Methods: 400 µL of 0.50 or 1.00% potassium dodecyl phosphate (PDP), sodium dodecyl phosphate (SDP), sodium dodecyl sulfate (SDS) or deionised water was added to 100 mg HA powder and agitated for 2 min. The HA slurry was centrifuged at 5000 rpm for 5 min and the supernatant removed. The HA was then rinsed three times in 900 µL deionised water for 2 min with vortexing; the HA slurry was centrifuged and the supernatant discarded between each rinse stage. The HA powder was then allowed to dry overnight under ambient conditions. TGA was used to measure mass loss of the dried powder by heating the HA to 800°C at a rate of 10°C.min-1. The mass loss between 200 and 600°C was calculated as the percentage mass loss relative to the initial mass.

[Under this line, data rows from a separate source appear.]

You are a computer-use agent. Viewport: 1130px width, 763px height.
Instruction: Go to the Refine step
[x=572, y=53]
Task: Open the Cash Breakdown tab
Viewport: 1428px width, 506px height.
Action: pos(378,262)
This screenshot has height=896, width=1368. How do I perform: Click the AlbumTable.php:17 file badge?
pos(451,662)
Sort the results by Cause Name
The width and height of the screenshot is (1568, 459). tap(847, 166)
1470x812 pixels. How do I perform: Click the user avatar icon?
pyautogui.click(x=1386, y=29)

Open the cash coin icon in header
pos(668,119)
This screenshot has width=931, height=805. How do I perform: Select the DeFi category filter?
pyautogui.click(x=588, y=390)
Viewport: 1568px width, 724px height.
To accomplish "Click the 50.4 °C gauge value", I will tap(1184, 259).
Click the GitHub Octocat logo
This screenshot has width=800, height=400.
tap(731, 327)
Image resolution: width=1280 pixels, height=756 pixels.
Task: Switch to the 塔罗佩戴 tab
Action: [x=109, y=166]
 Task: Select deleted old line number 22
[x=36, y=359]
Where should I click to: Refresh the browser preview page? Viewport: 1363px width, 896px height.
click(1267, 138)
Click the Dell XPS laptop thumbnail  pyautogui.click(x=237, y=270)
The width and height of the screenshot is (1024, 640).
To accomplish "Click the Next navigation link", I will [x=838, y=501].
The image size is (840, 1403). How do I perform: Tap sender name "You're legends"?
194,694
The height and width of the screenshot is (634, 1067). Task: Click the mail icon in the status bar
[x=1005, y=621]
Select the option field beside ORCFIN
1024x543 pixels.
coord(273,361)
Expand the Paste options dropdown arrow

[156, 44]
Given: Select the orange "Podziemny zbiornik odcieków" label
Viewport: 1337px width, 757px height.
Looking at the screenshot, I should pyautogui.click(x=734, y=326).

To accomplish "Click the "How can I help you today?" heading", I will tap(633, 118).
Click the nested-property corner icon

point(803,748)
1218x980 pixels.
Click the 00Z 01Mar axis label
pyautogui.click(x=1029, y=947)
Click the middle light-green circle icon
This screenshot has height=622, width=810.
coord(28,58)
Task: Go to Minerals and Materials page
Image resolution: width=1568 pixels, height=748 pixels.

Results: MAP as received has a purity of ca. 80% with ca. 20% dialkyl phosphate (DAP). It has previously been shown that DAP does not bind substantively to HA powder and is completely removed within three rinse stages. The deionised water treatment gave rise to a mass loss of 0.87%. Subtracting this from the total mass lost, and correcting for the 80% purity of the MAP, the relative mass loss for 1.00% PDP was 2.21%. The relative mass losses from HA treated with 0.50% PDP, SDP or SDS were 1.01%, 0.97% and 0.37% respectively.
Conclusion: TGA analysis allowed us to conclude that MAP binds substantively to HA, in contrast to the sulfate analogue which was statistically inferior (p<0.05).
Financial support received from GSK CH R&D.